Lido staking pool security and audits
Lido staking pool security depends on audited smart contracts, oracle reporting, node-operator performance, DAO governance, and user wallet hygiene. Lido publishes documentation and an audits repository, and its official staking app lists security measures such as open-source code review and multiple audits. Those materials are important, but they do not guarantee loss-free staking. A staking pool can still face contract bugs, validator penalties, governance changes, phishing, and token market dislocation. Users should confirm the official domain, review the stETH contract, understand the protocol fee, and avoid signing wallet prompts from copied staking-pool pages or support links.
How to stake Staking Pool
- Open the appGo to stake.lido.fi and verify the domain before connecting any wallet.
- Connect walletUse a self-custody Ethereum wallet and confirm the selected network is Ethereum mainnet.

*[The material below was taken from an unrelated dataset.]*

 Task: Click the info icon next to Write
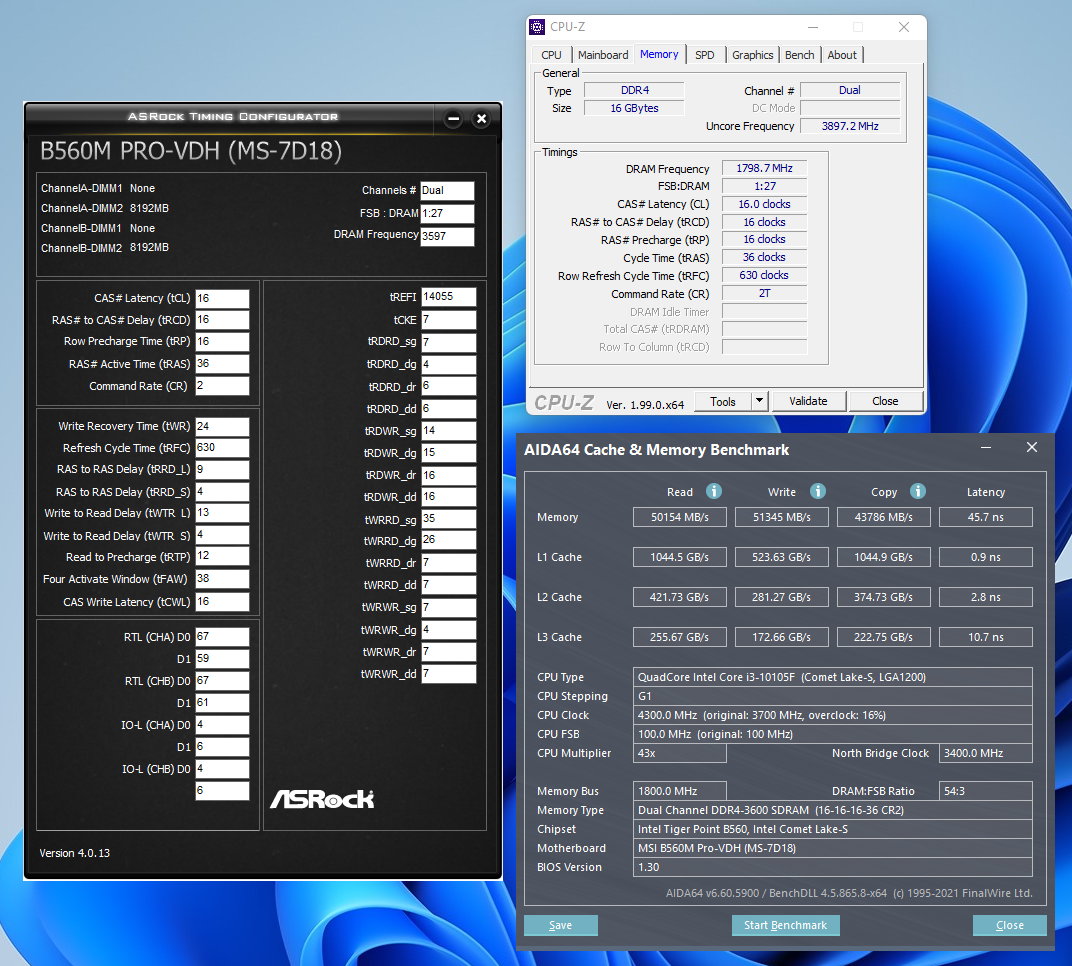coord(817,491)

- Stake ETHEnter the ETH amount, review the transaction details, and submit only after checking risks and gas costs.
- Manage positionTrack stETH in your wallet, use the Lido app for rewards and withdrawals, and keep recovery phrases offline.
Ready to stake?
Open the official Lido app and verify the domain before you sign.
Lido staking pool vs Rocket Pool
| Dimension | Lido staking pool | Rocket Pool |
|---|---|---|
| Receipt token | stETH or wrapped wstETH | rETH |
| User task | Stake ETH through Lido app and receive stETH | Stake ETH through Rocket Pool and receive rETH |
| Reward accounting | stETH rebases; wstETH accrues via exchange rate | rETH value accrues through exchange rate |
| Decision point | Liquidity depth, integrations, DAO governance, protocol risk | Node-operator model, rETH liquidity, protocol risk |
Staking Pool FAQ
What token do I receive from the Lido staking pool?
When staking ETH through Lido on Ethereum, the user receives stETH. stETH is designed to represent a share of ETH staked through the Lido protocol and to reflect staking rewards and penalties over time. It is not native ETH, so users should understand contract and market-price risk.
Does Lido staking pool require 32 ETH?
No. The Lido app is used by people who want pooled liquid staking exposure without running a 32 ETH solo validator. Ethereum gas costs still matter, so very small deposits can be inefficient even if the protocol route avoids the solo-validator minimum.
How are Lido staking pool rewards paid?
Lido ETH staking rewards are reflected in stETH mechanics rather than a normal manual reward claim. stETH is a rebasing token, so balances can update as oracle reports reflect the pooled validator position. Current APR estimates can change and should not be treated as guaranteed yield.
Can I leave the Lido staking pool anytime?
You can use Lido's withdrawal process, but final claim timing is variable. It depends on protocol state and Ethereum validator exit mechanics. You can also sell stETH on external markets, but that is a trade and may include price impact, slippage, and liquidity constraints.
What is the Lido staking pool contract address?
For the stETH token on Ethereum, the commonly checked contract is 0xae7ab96520DE3A18E5e111B5EaAb095312D7fE84 on Etherscan. Users should rely on official Lido documentation and block explorers rather than token symbols alone, because symbols can be copied by unrelated contracts.
Is Lido staking pool better than exchange staking?
It depends on custody preference and risk tolerance. Lido gives users a self-custody liquid staking token, while exchange staking is typically account-based and controlled by the exchange. Lido adds smart-contract, governance, stETH liquidity, and validator risks that users should compare against exchange counterparty risk.